_GIVEN EXERCISE:_ Return the lines below unchanged, including every record.

_Stored items:_
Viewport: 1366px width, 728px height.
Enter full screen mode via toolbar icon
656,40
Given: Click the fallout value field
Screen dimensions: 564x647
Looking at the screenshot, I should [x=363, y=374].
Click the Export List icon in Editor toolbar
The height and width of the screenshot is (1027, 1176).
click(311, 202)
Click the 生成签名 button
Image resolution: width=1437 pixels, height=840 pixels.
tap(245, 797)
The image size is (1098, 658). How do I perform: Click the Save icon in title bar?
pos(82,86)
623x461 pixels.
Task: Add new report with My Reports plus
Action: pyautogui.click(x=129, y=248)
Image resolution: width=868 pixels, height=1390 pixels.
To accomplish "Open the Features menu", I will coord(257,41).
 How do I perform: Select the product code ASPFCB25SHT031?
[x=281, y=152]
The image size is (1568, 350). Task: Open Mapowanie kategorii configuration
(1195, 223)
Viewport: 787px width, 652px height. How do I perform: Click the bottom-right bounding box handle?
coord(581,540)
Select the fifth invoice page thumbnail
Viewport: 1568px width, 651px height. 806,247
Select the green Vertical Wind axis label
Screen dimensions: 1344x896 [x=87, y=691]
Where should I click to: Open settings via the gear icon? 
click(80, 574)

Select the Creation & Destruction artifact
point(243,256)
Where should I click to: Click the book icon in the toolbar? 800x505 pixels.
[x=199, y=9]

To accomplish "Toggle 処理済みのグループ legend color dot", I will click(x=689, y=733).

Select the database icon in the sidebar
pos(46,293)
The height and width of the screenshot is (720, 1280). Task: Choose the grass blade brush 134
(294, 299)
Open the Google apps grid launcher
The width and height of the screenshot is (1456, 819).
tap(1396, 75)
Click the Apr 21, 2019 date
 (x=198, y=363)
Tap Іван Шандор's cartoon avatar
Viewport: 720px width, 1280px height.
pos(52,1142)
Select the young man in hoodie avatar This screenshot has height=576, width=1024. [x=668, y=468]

_ANSWER BELOW:_
Viewport: 1366px width, 728px height.
Enter full screen mode via toolbar icon
656,40
Given: Click the fallout value field
Screen dimensions: 564x647
Looking at the screenshot, I should [x=363, y=374].
Click the Export List icon in Editor toolbar
The height and width of the screenshot is (1027, 1176).
click(311, 202)
Click the 生成签名 button
Image resolution: width=1437 pixels, height=840 pixels.
tap(245, 797)
The image size is (1098, 658). How do I perform: Click the Save icon in title bar?
pos(82,86)
623x461 pixels.
Task: Add new report with My Reports plus
Action: pyautogui.click(x=129, y=248)
Image resolution: width=868 pixels, height=1390 pixels.
To accomplish "Open the Features menu", I will coord(257,41).
 How do I perform: Select the product code ASPFCB25SHT031?
[x=281, y=152]
The image size is (1568, 350). Task: Open Mapowanie kategorii configuration
(1195, 223)
Viewport: 787px width, 652px height. How do I perform: Click the bottom-right bounding box handle?
coord(581,540)
Select the fifth invoice page thumbnail
Viewport: 1568px width, 651px height. 806,247
Select the green Vertical Wind axis label
Screen dimensions: 1344x896 [x=87, y=691]
Where should I click to: Open settings via the gear icon? 
click(80, 574)

Select the Creation & Destruction artifact
point(243,256)
Where should I click to: Click the book icon in the toolbar? 800x505 pixels.
[x=199, y=9]

To accomplish "Toggle 処理済みのグループ legend color dot", I will click(x=689, y=733).

Select the database icon in the sidebar
pos(46,293)
The height and width of the screenshot is (720, 1280). Task: Choose the grass blade brush 134
(294, 299)
Open the Google apps grid launcher
The width and height of the screenshot is (1456, 819).
tap(1396, 75)
Click the Apr 21, 2019 date
 (x=198, y=363)
Tap Іван Шандор's cartoon avatar
Viewport: 720px width, 1280px height.
pos(52,1142)
Select the young man in hoodie avatar This screenshot has height=576, width=1024. [x=668, y=468]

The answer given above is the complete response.